Of particular note has been the increase in enquiries from South Africa, Switzerland and Israel, and a growing proportion from Ireland.

For many people the words boating and holiday and France are being put together for the first time, and the potential for a different kind of vacation – a more active one, sunny and warm, and within the heart of nature – is becoming a reality.

But why France?

As we journey through France, we talk to those we meet on the waterways, many of whom have sailed around the world at least once, or have travelled over-land luxury class to hundreds of foreign destinations, and we marvel at their tales. So why, after all their wonderful experiences in other lands, do they choose to spend a week every year, or many weeks, or months on end, in France on a boat?

france-waterways-map-300x282They tell us it’s because France is unique. Although the USA, for example, has its own waterways, significant ones that will take you many hundreds of miles, and of course plenty of coastline, it doesn’t have the small-scale canals of France, nor the breadth and depth of its ancient and more modern history.

It’s the concentration of waterways within a (relatively) small geographic area; an area small enough to comprehend easily and to travel through slowly, but large enough to have quite distinct regions within it. Different regions with distinct cultures, resulting in differences in language and pronunciation; differences in geology and climate, producing some of the world’s best wines and famed cuisine. Each visit to a different region can offer a substantially different experience – and there is nowhere else on earth like it.

Cruising in Burgundy, France

How to get around on your own boat

During October 2016 we will introduce a substantial new section on this website that will appeal to all boat-owners. David Edwards-May, the renowned author of many books about the inland waterways of France, is launching a new series of online guides, bursting with in-depth detail and supported by excellent plans and maps, kilometre by kilometre*; all available to download from french-waterways.com and guide your way through this marvellous land.

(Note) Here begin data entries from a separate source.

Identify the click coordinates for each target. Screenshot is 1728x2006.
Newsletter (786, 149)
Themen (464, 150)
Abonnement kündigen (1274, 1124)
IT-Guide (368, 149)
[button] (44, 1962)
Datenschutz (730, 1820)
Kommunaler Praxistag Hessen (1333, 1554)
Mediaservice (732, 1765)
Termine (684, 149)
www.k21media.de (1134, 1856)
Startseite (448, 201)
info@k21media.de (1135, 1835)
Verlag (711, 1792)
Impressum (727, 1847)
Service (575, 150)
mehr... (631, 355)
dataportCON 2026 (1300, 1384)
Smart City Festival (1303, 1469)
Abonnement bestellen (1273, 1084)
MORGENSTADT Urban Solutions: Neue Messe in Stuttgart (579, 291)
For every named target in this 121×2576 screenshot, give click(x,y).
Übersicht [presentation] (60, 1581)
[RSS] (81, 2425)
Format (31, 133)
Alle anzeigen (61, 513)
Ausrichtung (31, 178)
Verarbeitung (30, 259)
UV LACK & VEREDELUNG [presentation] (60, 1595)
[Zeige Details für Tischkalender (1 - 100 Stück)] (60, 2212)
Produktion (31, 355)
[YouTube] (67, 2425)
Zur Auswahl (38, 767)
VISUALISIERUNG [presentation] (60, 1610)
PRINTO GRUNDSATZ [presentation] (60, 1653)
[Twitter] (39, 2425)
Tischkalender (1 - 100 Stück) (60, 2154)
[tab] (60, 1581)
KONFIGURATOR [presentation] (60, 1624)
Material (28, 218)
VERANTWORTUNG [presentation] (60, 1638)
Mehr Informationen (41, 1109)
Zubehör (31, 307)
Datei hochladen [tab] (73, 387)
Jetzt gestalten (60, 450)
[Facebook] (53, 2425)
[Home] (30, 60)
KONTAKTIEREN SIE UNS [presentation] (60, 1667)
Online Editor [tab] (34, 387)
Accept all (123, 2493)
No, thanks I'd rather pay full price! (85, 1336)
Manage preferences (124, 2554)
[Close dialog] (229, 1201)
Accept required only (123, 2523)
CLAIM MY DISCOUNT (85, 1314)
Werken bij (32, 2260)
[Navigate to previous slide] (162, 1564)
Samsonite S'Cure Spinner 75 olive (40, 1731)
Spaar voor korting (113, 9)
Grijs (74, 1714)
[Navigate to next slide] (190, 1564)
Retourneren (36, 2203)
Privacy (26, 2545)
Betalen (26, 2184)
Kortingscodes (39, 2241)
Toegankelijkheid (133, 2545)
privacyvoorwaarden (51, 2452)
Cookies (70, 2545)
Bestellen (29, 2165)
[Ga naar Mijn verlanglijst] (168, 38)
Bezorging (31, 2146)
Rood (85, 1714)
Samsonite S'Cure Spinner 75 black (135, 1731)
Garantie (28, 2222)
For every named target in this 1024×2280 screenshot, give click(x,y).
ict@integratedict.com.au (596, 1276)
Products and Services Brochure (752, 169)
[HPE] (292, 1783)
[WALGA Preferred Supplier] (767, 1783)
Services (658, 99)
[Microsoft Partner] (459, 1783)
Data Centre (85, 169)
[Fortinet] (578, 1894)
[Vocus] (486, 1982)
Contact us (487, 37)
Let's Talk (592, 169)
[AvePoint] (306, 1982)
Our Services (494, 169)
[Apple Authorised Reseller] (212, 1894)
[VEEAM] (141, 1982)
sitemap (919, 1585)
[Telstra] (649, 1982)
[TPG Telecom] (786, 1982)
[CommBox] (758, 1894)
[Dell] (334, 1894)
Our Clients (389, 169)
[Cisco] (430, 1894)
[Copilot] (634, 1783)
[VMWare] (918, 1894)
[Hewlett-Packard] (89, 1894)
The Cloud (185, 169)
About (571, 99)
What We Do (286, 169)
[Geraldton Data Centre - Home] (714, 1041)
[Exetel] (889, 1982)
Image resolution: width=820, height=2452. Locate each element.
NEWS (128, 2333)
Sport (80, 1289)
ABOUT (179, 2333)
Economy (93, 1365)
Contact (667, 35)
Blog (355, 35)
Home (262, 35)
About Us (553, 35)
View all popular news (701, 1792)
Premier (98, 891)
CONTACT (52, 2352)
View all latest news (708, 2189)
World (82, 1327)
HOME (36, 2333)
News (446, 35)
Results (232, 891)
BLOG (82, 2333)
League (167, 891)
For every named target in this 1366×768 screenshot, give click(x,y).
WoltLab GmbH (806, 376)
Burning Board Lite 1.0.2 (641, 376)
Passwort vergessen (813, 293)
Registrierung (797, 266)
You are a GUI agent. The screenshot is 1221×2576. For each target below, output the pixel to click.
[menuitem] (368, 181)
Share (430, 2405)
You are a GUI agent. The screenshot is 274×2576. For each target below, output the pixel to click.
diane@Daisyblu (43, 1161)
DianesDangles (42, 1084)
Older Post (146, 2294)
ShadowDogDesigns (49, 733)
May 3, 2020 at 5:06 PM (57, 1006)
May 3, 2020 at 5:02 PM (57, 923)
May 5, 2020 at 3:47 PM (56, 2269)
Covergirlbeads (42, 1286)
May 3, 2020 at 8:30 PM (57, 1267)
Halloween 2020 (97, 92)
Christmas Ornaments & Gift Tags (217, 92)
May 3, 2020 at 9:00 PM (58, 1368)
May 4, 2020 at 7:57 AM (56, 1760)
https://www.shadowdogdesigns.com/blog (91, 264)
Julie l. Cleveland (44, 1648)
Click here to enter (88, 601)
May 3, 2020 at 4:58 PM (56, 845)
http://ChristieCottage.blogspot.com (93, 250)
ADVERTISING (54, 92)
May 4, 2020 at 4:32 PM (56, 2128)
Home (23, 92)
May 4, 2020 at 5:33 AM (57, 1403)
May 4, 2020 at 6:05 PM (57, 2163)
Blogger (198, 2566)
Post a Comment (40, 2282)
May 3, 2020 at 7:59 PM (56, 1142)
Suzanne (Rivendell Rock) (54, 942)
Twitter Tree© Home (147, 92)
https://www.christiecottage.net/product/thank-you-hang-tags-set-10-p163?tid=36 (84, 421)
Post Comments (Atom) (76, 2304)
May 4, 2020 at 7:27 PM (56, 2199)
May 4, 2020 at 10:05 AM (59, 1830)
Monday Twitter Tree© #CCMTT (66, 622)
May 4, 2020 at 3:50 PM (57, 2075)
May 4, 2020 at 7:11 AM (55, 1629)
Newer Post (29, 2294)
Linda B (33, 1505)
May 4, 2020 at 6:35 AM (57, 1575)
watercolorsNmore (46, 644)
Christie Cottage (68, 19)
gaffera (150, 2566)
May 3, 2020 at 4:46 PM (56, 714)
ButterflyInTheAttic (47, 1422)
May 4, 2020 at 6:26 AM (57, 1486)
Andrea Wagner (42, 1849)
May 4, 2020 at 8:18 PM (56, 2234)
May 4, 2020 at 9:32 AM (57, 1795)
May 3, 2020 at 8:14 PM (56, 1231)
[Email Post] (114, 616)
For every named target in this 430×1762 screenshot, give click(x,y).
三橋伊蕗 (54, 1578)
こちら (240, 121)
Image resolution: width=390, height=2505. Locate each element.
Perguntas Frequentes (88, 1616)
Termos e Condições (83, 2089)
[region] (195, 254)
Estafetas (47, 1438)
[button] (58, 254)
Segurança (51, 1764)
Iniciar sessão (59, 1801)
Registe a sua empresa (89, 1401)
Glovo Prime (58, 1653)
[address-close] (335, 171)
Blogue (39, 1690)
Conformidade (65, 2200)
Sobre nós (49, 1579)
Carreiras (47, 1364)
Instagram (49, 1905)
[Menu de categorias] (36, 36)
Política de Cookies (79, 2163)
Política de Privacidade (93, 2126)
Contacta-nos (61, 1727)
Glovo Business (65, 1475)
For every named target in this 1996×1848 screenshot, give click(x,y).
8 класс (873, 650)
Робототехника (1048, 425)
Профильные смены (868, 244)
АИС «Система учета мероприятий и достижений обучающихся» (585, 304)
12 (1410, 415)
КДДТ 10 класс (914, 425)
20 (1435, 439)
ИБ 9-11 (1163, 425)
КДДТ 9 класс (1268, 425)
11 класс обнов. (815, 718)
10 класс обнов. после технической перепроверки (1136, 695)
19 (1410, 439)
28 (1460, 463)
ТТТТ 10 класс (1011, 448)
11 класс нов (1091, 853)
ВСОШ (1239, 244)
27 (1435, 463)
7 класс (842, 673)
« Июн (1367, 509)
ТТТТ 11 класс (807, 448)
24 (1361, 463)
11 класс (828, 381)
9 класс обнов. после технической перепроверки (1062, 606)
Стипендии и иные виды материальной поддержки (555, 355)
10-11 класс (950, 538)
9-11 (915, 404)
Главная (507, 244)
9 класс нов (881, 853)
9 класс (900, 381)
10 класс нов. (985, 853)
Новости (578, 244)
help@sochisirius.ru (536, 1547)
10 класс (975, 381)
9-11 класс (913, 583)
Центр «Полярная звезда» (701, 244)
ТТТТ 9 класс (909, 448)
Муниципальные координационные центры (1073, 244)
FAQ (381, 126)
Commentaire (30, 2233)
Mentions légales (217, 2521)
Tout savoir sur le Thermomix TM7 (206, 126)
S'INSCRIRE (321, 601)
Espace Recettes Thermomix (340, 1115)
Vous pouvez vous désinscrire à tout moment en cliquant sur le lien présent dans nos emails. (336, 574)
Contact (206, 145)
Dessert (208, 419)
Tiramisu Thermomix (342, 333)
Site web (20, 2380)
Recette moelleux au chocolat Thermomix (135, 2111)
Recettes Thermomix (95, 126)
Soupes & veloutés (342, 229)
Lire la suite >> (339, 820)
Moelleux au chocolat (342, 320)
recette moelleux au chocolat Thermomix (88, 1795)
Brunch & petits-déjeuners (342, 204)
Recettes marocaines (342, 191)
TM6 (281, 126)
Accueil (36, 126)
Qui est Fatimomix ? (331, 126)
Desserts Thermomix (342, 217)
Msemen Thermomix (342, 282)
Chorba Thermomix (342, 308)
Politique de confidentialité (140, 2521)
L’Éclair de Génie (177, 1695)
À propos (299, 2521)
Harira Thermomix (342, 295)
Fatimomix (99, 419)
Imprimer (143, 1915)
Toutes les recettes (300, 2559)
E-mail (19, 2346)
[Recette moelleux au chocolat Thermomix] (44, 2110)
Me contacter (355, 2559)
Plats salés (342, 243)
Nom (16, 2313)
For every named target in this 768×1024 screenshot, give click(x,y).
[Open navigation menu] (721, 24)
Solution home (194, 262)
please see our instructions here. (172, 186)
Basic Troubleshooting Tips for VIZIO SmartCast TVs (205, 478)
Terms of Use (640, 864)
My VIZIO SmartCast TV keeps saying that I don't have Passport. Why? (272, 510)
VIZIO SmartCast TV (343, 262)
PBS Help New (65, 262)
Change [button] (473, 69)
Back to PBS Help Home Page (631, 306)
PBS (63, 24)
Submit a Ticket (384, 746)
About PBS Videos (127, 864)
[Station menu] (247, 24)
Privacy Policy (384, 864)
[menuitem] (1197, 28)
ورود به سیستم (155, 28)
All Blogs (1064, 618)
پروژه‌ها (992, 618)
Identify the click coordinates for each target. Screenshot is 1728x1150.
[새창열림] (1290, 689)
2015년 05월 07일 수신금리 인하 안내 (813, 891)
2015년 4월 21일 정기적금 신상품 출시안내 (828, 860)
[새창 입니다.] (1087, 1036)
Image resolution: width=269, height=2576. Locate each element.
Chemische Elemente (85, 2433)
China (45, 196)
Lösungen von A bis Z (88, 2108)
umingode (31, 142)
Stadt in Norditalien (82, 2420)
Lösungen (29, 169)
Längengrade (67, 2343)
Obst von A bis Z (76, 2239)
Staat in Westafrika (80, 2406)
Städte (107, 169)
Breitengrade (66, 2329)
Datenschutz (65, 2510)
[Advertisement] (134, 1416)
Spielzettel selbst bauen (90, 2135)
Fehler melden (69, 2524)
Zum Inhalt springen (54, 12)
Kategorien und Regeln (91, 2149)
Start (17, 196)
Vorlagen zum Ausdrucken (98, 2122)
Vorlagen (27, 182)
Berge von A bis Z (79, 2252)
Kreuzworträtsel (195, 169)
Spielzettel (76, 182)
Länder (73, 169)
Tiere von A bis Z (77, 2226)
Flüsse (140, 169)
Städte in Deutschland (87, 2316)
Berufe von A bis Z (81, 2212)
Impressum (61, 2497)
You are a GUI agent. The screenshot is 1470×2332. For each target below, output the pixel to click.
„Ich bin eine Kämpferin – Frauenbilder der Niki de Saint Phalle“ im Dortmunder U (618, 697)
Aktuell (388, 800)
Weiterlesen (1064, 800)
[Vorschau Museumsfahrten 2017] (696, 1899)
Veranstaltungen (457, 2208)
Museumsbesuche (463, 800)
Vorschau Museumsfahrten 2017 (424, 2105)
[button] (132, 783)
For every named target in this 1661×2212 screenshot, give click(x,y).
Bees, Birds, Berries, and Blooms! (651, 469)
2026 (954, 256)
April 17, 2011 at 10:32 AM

How to enjoy it all from a crewed boat – the ultimate cruise

Hand in hand with David’s work we have updated all the information about hiring a self-drive boat or choosing a hotel barge cruise (with several new additions to the fleet on offer). A selection of hire-boats operate in every region to suit every pocket, and hotel barge cruises, although more limited in their cruising routes, can fulfil your longing for a little stylish luxury, whichever country you hail from.

Luxury Hotel Barge Belmond Lilas (Lilac)

*These downloadable pdfs will be the basis for the redesigned 9th edition of Inland Waterways of France, published by Imray Ltd.